We all know that certain plants do better in acidic soils while some do better in alkaline. But how do you get to know your soil's pH and find out how to change it so that you can get the very best from your favourite flowers and vegetables?
Acidic soils have a pH less than 7 (7 being neutral) and alkaline pH soils have numbers higher than 7. Most soils in New Zealand are acidic but you can change this by adding certain organic matter, in particular lime. It is important that you get used to altering the pH in your soil to get the very best out of your plants. For example, to grow great cabbages, you need soil with an alkaline pH to encourage good health and fast growing rates. Potatoes will get scab if the soil is not acidic enough and need acidic environments to flourish, just like camellias and rhododendrons.
It is very rare that gardeners in NZ will have to make their soils more acidic (unless it has previously had a lot of lime added, so more often than not we need to raise the pH (make it more alkaline) by adding lime (otherwise known as calcium carbonate). You can buy a litmus paper test to test the soil pH yourself, then find how much you need to raise or lower the pH by. To raise the pH by one unit, add about 100g of lime per square metre. It is harder to lower the pH of soil, but if this is necessary, add peat, flowers of sulphur or iron sulphate.

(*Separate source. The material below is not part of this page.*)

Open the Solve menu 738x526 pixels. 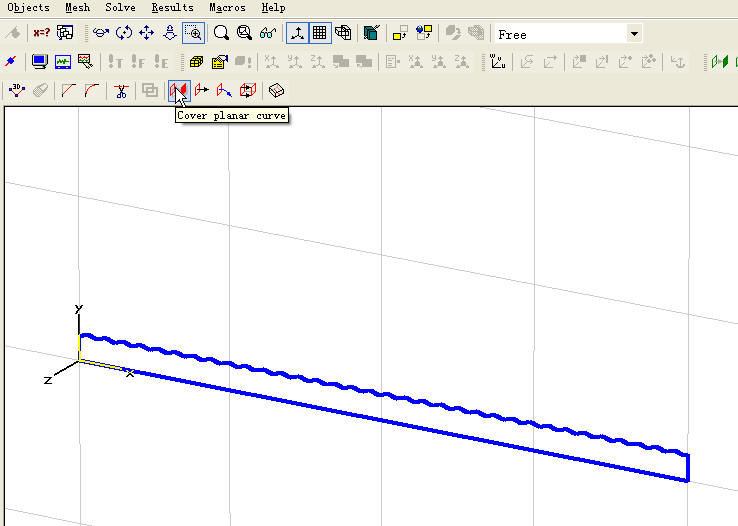coord(120,7)

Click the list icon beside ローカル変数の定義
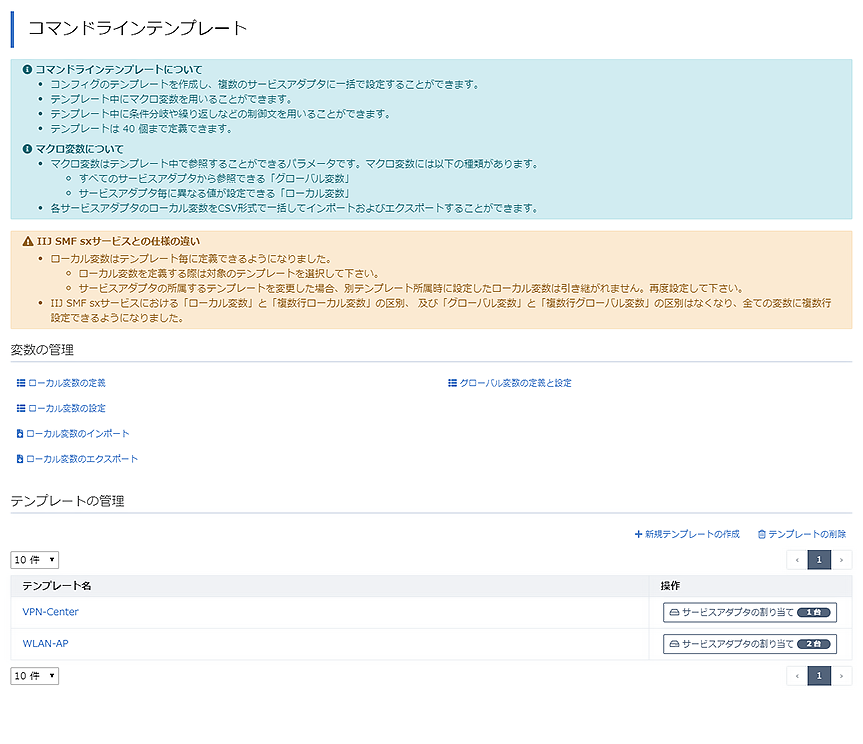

When you have lots of plants or vegetables in the same plot that all have different needs and requirements, it is best to apply lime to one third of the area every three years. Plant crops in succession in this area that like the alkaline soil
Plants that like acidic soil:
Tomatoes, blueberries, kumaras, gardenias, potatoes, yams, spinach, silverbeet, strawberries, watermelons, radishes, azalea, camellia.
Plants that like alkaline soil:
Celery, lettuce, onions, rhubarb, leeks, dahlia, beetroot, chrysanthemum, echinacea, sweetpeas, asparagus.